A valuable lesson may or may not be processing. It will take months, maybe even years, for a possession-based approach to be embedded, as set-pieces remains Ireland’s best chance of scoring against a country ranked above them.

“We’re not the finished article,” said McCabe. “We’re off the back of a tournament. I know we’ve been winning games but it’s been a difficult campaign, two games every window is tough on the body. I’m proud of how everyone has come in, bringing youngsters in, keeping that balanced with experience and lots of clean sheets and qualification into League A.”

Of the youngsters, Toland and Izzy Atkinson increasingly look the part.

“We were brave in how we play, we don’t want to sit deep,” the skipper continued. “We’ve got real quality across the park.
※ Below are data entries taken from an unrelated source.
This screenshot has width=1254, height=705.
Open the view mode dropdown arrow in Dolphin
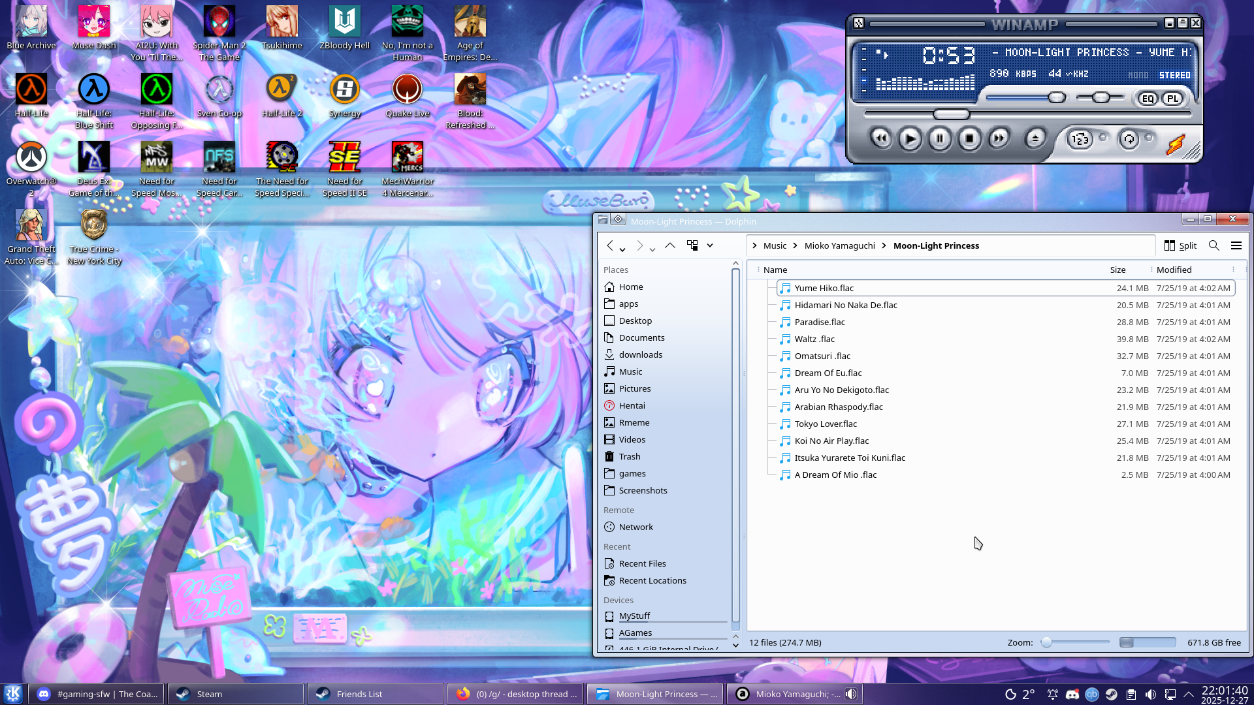710,246
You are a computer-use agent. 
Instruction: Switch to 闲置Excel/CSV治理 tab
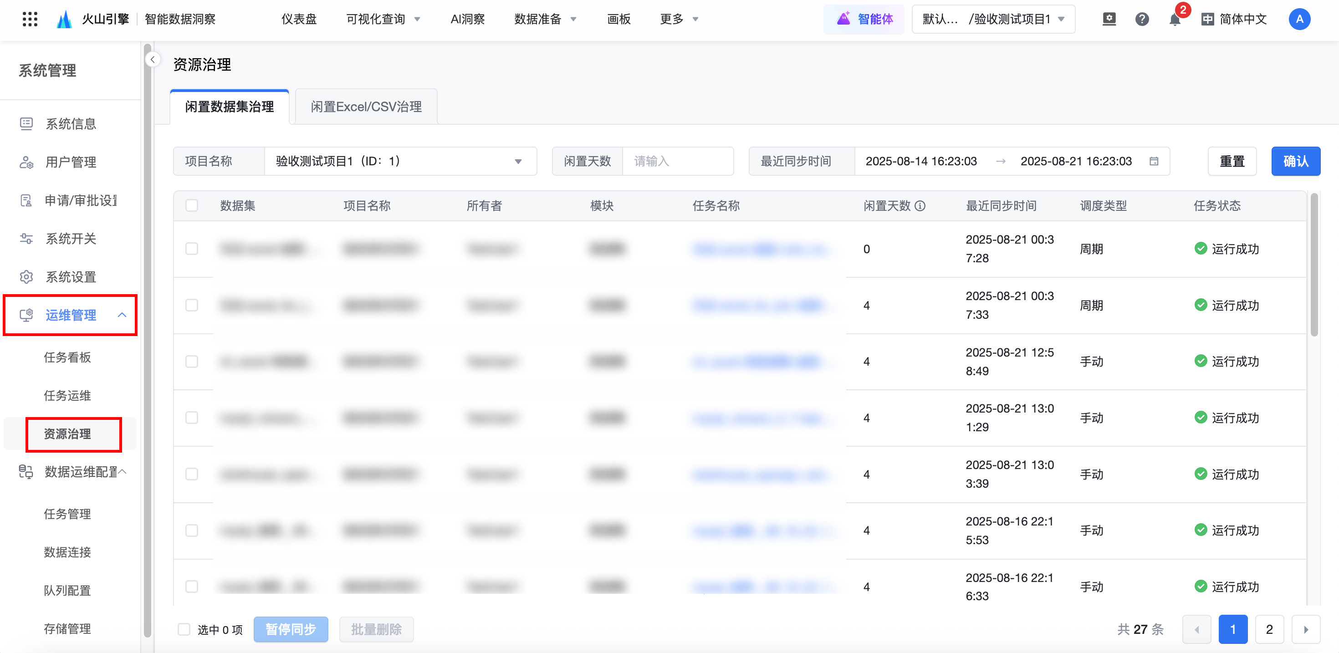pos(366,107)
It’s exciting. I don’t think we are in a bad position at all. It’s going to be a really massive 2024 and we need to be prepared for the step-up in quality.”

The Hungarians read most attacks last Friday, which puts an emphasis on how Ireland intend to deny Northern Ireland a play-off for promotion to the top tier of European football.
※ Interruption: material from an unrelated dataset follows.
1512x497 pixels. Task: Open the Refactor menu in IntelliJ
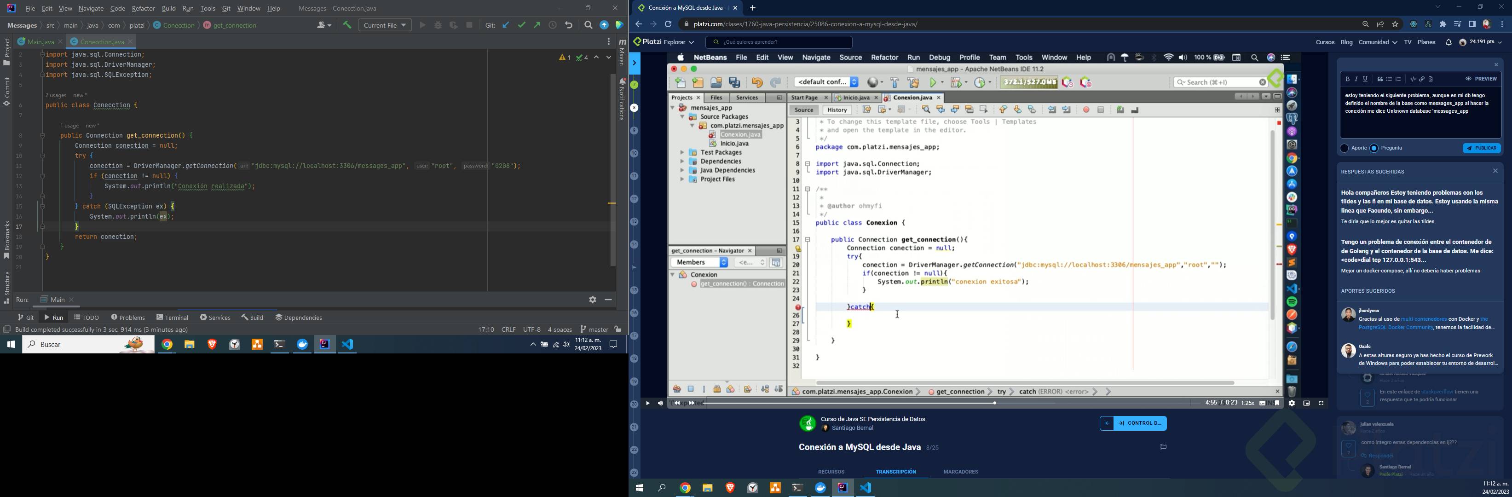coord(143,9)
Tanya Oxtoby’s squad are two points clear of a Hungarian outfit that is expected to beat Albania in Budapest. That means defeat or a draw would deny Northern Ireland second place in Group One.

“We are going to learn a lot about ourselves, because the Republic are by far the best team in this group,” said Oxtoby. “So we are going to get to know a little bit more about ourselves and the areas in which we need to continue to improve, but also where we have improved from the last game when we played them.”

The last time was in September and a historic first outing for women’s international football at the Aviva stadium when Ireland beat the neighbours 3-0. A previous visit of the Republic to Windsor Park has also gone down in history – in November 1993 when Alan McLoughlin’s equaliser sent Jack Charlton’s men to their second World Cup. Different times.

Regardless of the result, next year sees Ireland enter the rarefied atmosphere of elite European countries. It’s a standard that ruthlessly dispensed of Scotland and Wales with neither team registering a win from five outings.

“Perhaps we should lessen expectations to three competitive shifts in Australia,” wrote Duggan eight months ago. “Stay safe and secure, offering respectability for the next generation to piggyback off. But I believe we should aim higher.”

The current Irish management – which could be retained or cut loose next week – clearly agree. As do the players. Ireland proved over the past two years that they can cope against Sweden, Canada and Australia. Add Spain, Germany, France, the Netherlands and England to this mix and a coherent style must be fine-tuned, starting tonight.

“Five wins, four clean sheets, top of the group,” said McCabe while paying tribute to Gleeson’s brief tenure. “She has been fantastic, not just Eileen of course, but the team she has brought in around her. I think you can see that from how we are trying to play, from the start of the campaign until now, we are trying to implement the principles they have set.”

Ireland (possible): Brosnan (Everton); Hayes (Glasgow Celtic), Louise Quinn (Birmingham City), Connolly (Bristol City); Payne (Everton), O’Sullivan (North Carolina Courage), Toland (Blackburn Rovers), Farrelly (NJ/NY Gotham), Atkinson (West Ham United); McCabe (Arsenal); Carusa (San Diego Wave).